Task to carry out:
Please find the line that holds "Instruction: Collapse the Optik section" below and reproduce it, along with every line after it through the end, exactly and without pictures.

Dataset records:

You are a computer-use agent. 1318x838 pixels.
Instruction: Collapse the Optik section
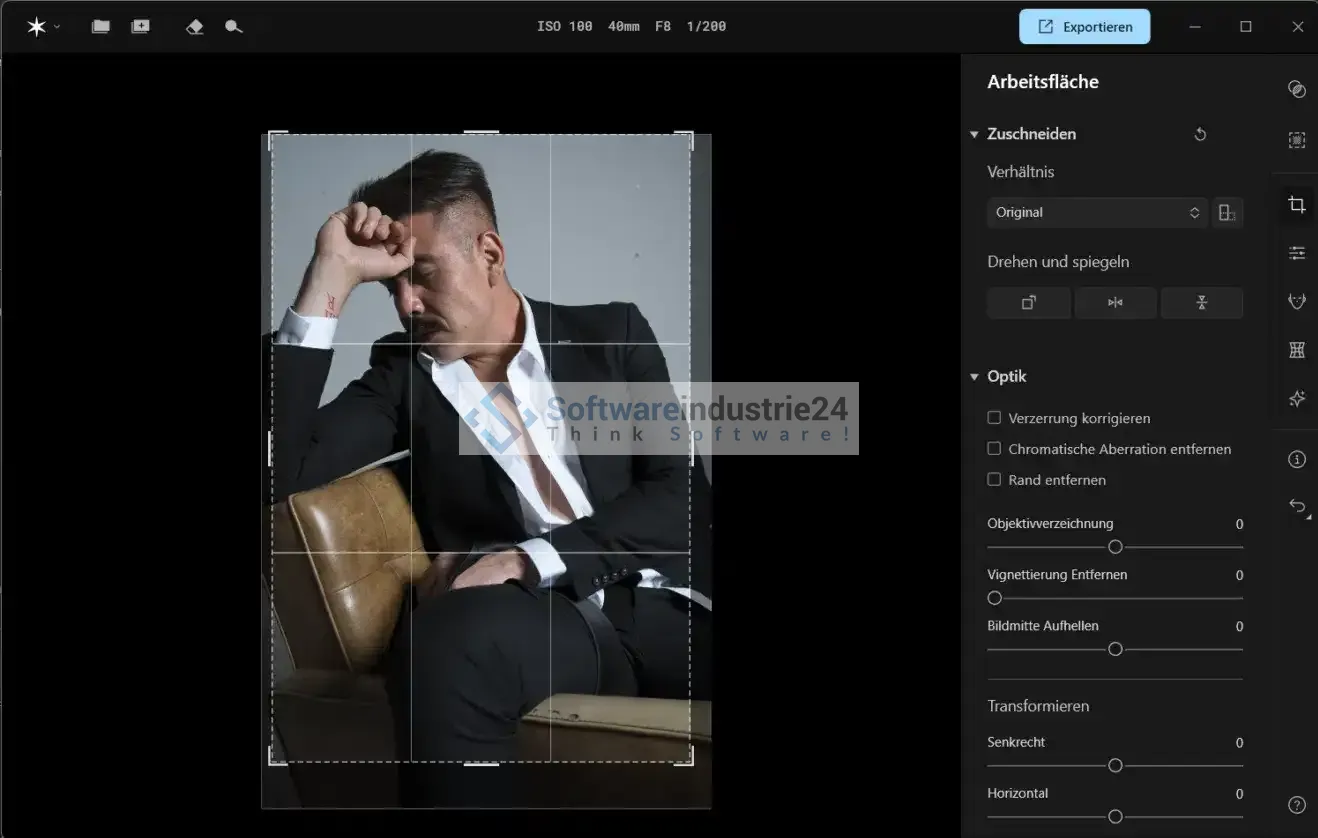tap(974, 377)
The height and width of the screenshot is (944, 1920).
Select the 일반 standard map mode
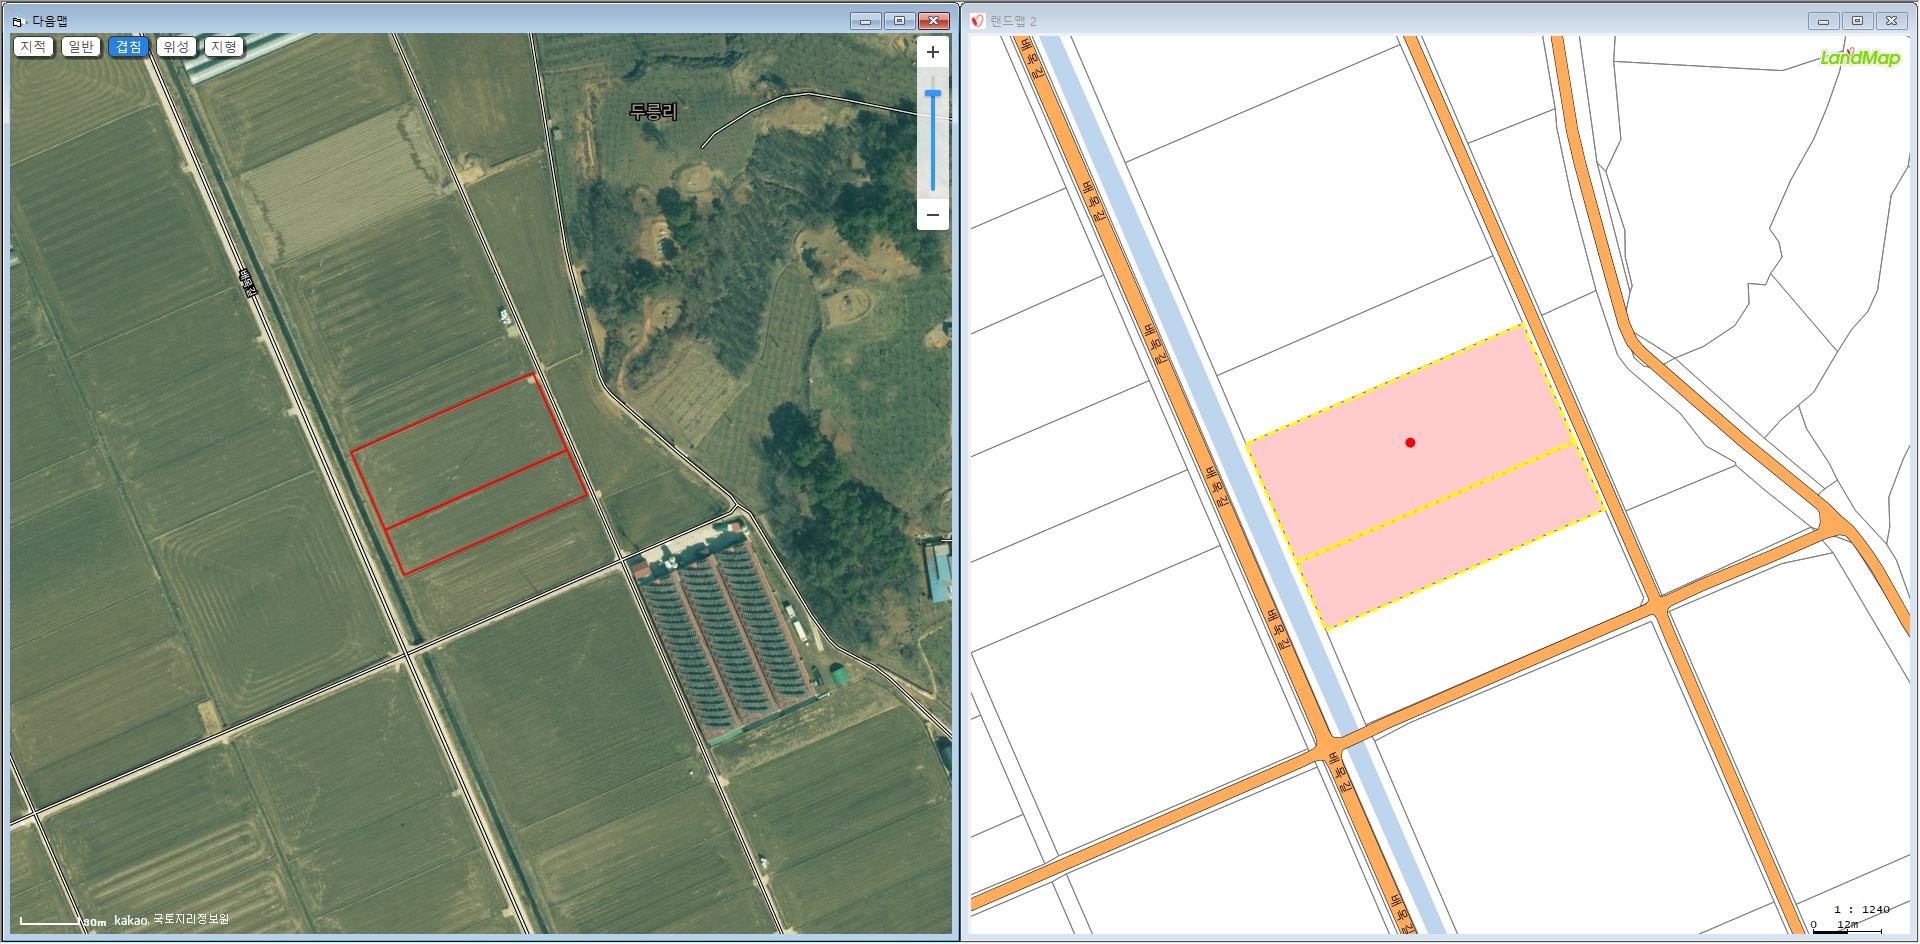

Solution for this problem:
Instruction: Collapse the Optik section
tap(974, 377)
The height and width of the screenshot is (944, 1920).
Select the 일반 standard map mode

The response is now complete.